The tool integrates transformer-based models (BERT) and sequence modeling (LSTM) to generate clear, business-friendly summaries of complex code logic. It maps out data flows using graph-based lineage tracing and visualizes the entire process through a lightweight web interface.

  • Achieved an F1-score of 0.73 in summarizing Databricks pipeline code.
  • Traced data lineage with 81 percent accuracy using probabilistic graphs.
  • Handled scaling efficiently with a time complexity of O(n log n).
  • Maintained robustness with only a 10 percent drop under noisy data conditions.
  • Adapted based on user feedback, improving performance by 15 percent.

Project Overview

This project was developed as part of my M.Sc. in Mathematical and Statistical Sciences, focused on combining artificial intelligence and software engineering to improve data transparency in regulated industries. It was built using real-world energy pipelines from my internship at Ernst & Young Canada.
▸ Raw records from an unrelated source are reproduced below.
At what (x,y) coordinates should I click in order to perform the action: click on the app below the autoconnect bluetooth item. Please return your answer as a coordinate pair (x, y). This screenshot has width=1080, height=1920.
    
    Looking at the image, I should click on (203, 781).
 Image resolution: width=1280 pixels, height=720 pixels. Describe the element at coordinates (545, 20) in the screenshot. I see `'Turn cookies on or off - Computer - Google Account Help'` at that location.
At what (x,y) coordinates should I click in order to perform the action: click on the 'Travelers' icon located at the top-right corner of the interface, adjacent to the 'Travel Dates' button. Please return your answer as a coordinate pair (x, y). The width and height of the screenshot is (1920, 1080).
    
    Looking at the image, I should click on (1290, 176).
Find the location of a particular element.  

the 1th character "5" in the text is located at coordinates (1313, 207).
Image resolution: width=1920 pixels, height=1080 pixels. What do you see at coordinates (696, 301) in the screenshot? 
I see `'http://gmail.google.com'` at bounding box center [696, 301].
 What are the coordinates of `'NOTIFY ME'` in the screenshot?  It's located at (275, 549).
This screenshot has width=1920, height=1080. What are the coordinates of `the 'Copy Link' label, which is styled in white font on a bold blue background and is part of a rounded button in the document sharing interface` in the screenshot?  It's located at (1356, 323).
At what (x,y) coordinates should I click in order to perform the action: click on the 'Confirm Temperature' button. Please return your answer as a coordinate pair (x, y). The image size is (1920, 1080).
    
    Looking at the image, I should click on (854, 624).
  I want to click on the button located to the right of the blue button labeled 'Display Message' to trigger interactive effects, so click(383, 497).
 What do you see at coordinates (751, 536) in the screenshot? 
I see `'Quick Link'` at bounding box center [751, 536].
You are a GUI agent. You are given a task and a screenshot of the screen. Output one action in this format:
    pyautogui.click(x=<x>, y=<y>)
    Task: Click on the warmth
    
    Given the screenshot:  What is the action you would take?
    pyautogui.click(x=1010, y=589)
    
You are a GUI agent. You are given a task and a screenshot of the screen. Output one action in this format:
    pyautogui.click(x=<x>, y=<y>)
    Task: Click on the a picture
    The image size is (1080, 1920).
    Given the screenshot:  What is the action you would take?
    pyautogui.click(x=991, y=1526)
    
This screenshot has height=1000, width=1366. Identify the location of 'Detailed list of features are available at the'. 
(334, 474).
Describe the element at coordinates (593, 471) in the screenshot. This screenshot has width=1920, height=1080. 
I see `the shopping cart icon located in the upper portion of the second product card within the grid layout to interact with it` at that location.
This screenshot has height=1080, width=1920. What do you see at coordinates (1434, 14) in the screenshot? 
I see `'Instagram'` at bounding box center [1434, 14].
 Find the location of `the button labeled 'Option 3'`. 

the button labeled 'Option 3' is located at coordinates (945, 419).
The system processes Python-based Databricks notebooks, extracts data transformations, and uses statistical models to generate lineage diagrams and concise natural language summaries. An interactive Streamlit frontend allows users to navigate the summaries, provide feedback, and download reports.

The architecture is optimized for scalability and maintainability, using modular components for NLP, lineage inference, Azure data integration, and user interaction. Feedback loops are built into the interface to help refine output quality through real-world usage.

The project delivers a robust, interpretable, and production-ready solution that meets the dual needs of technical precision and business communication. It serves as a foundation for building broader AI-enabled data governance tools in the energy industry.